**The problem**
Count the lines below that contain the word "screenshot" and give only that number.

**Materials provided**
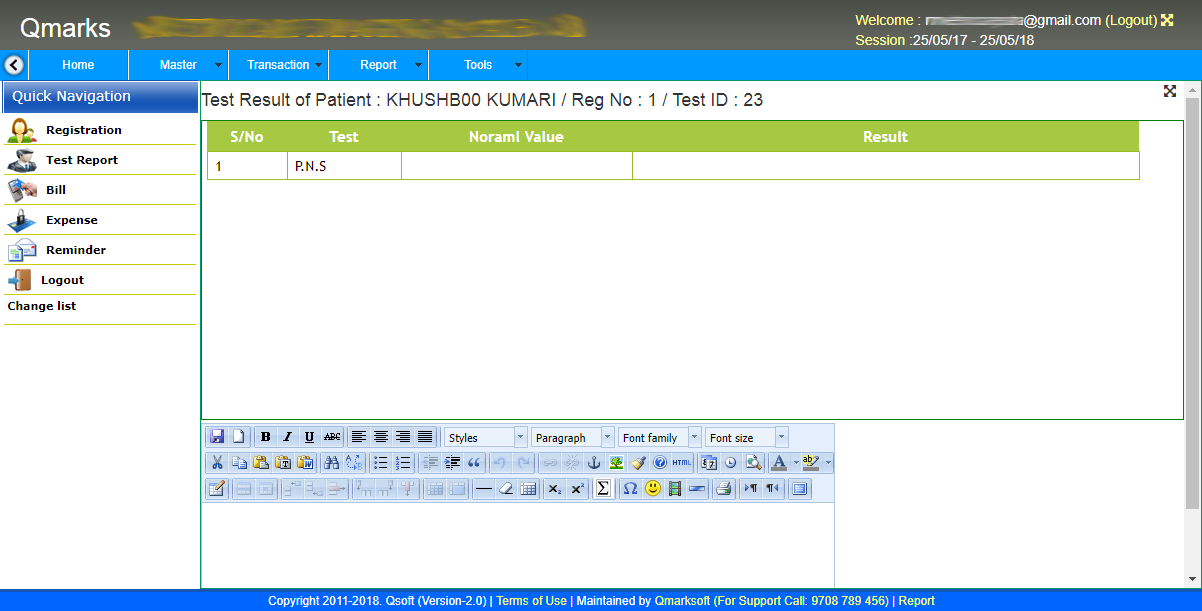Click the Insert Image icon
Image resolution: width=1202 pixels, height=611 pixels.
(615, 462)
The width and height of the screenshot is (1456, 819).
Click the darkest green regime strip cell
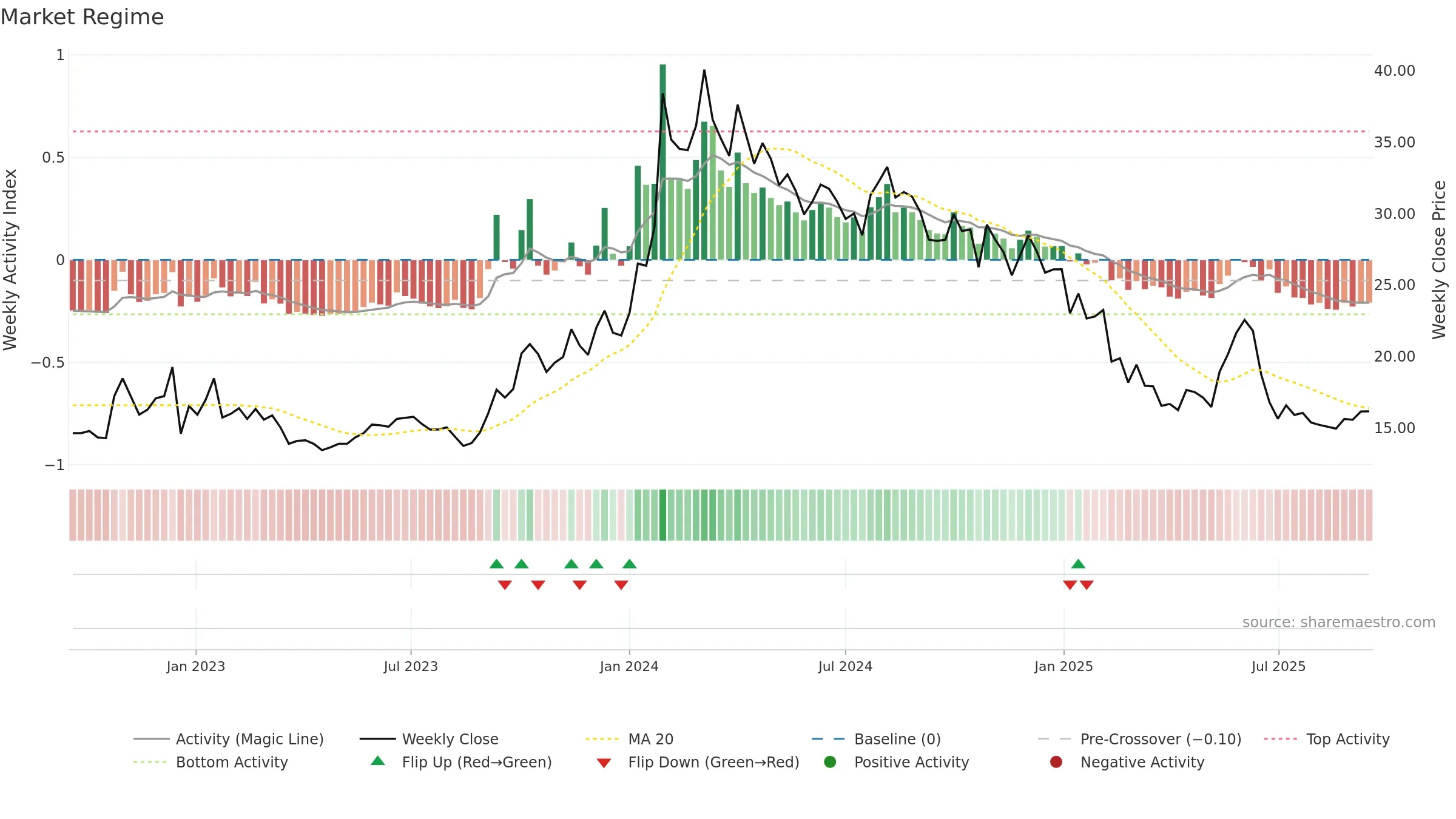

==

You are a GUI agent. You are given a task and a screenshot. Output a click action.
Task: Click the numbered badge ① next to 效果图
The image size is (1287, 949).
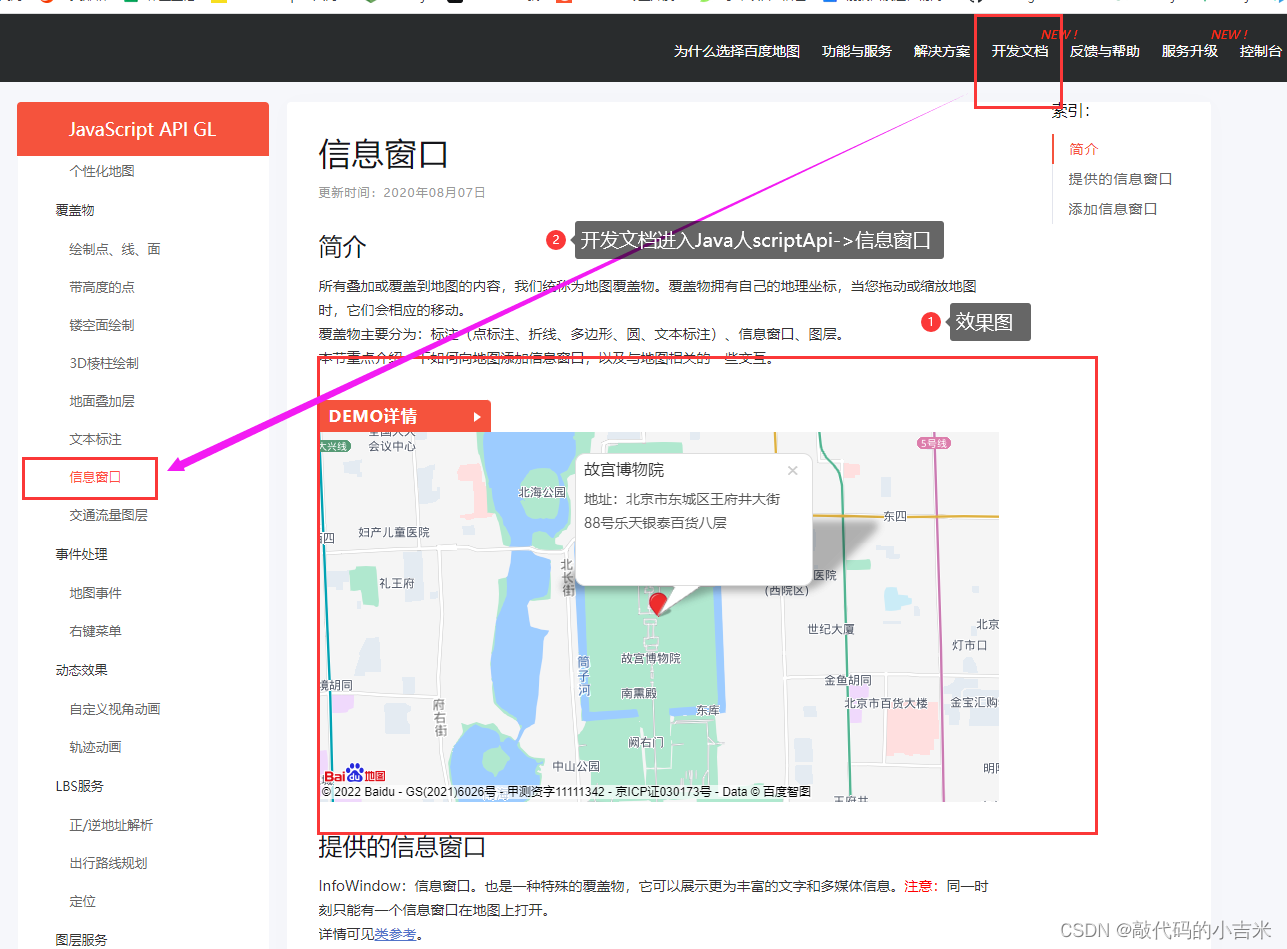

--

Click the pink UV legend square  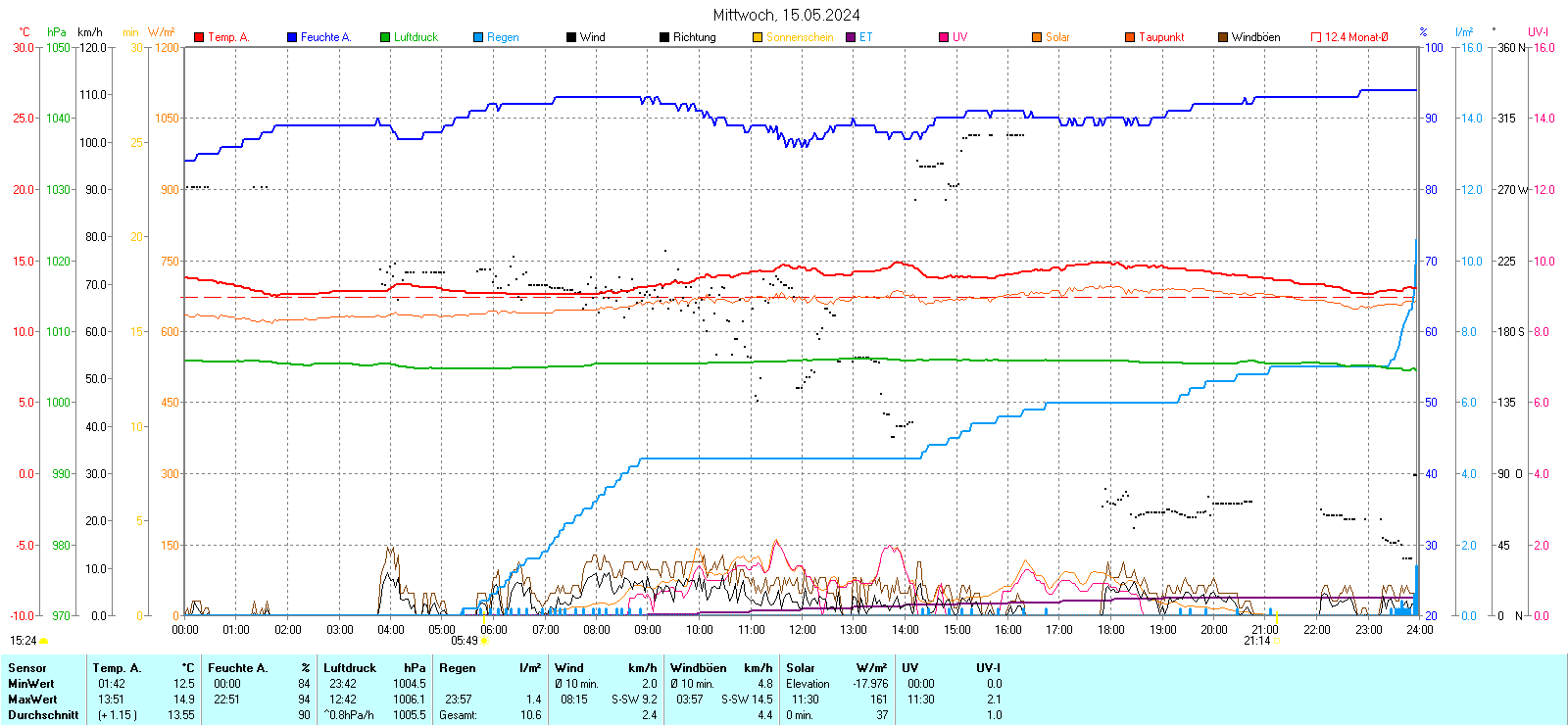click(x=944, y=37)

**Task solution**
2